Things to do:
1. In the article on Minnesota's abortion law, how many hours of debate did the Minnesota Senate hold before passing the PRO Act?
2. Reproduce the stretch of the article on Minnesota's abortion law from "Since the Dobbs" through "early in pregnancy.", keeping every word and mark unchanged.

Document text:

________________________________________

Gov. Tim Walz (D) on Tuesday signed the Protect Reproductive Options Act, or “PRO Act,” into law, making Minnesota the first state to guarantee the right to abortion following the Supreme Court’s ruling in Dobbs v Jackson Women’s Health Organization.
The Minnesota Senate had passed the PRO Act on Saturday following 14 hours of debate. Since abortion is already legal in the state due to a 1995 state Supreme Court ruling, the law will not have a major impact on Minnesotans’ current access to abortion.
However, it will make it harder for lawmakers to attempt to restrict abortion access in the future.
In both legislative chambers, all Republicans voted against the PRO Act. Along with anti-abortion groups, they have called the law extreme and overreaching, due to its lack of restrictions on abortion.
Democrats countered that the law takes politicians out of decisions that should be made by patients, their families and their physicians.
Since the Dobbs ruling on June 24, when the Supreme Court overturned the Constitutional right to abortion established back in 1973 by Roe v Wade, nearly half of all U.S. states have passed near-total bans on abortion with very limited exceptions or banned the procedure early in pregnancy.
In New Mexico, a state where abortion is legal, several conservative cities have declared themselves “sanctuaries for the unborn” and restricted access to abortion clinics and abortion pills within their geographical boundaries.
New Mexico’s Attorney General filed an extraordinary writ in the state’s Supreme Court to block these cities’ abortion bans, and courts have blocked some states’ bans from taking effect, as well, the result of which has created a chaotic landscape for abortion providers and for people who would seek their services.
On Tuesday, Gov. Walz of Minnesota said, “We’re sending a message today that’s very clear: Your rights are respected in this state.” He added, “You make your final decisions about your health, your family and your life.”
Minnesota’s abortion law took effect immediately.

________________________________________

Information provided:
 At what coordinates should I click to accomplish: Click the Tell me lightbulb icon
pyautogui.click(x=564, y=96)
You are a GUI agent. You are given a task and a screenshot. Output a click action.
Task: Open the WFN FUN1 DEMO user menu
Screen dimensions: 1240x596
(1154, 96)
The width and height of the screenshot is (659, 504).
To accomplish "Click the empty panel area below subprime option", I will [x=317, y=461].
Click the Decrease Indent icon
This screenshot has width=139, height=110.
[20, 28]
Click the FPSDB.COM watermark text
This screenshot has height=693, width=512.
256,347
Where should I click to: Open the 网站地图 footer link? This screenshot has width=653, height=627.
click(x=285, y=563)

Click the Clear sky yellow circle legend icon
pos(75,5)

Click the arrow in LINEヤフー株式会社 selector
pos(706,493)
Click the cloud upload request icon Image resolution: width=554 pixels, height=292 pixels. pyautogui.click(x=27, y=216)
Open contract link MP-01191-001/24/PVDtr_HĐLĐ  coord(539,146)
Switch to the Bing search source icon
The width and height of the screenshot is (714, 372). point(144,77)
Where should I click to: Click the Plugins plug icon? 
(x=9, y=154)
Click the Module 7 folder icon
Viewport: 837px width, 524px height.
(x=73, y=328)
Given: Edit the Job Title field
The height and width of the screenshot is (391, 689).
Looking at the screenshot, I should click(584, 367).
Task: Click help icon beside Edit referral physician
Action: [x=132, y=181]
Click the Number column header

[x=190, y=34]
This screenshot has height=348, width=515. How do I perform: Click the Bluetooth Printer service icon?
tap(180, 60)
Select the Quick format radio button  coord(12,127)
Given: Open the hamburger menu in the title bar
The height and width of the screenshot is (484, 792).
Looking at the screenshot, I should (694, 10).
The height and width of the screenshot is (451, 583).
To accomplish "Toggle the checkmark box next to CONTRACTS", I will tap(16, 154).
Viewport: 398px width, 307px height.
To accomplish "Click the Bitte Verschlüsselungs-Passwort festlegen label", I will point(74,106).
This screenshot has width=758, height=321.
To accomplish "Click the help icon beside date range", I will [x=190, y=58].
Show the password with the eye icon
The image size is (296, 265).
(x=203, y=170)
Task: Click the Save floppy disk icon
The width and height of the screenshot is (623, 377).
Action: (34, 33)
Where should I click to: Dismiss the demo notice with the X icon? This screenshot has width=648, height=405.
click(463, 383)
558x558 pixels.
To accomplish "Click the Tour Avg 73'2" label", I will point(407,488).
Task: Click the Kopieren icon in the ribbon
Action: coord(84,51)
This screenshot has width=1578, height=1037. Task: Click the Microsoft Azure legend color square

________________________________________

Task-by-task results:
1. 14 hours

2.
Since the Dobbs ruling on June 24, when the Supreme Court overturned the Constitutional right to abortion established back in 1973 by Roe v Wade, nearly half of all U.S. states have passed near-total bans on abortion with very limited exceptions or banned the procedure early in pregnancy.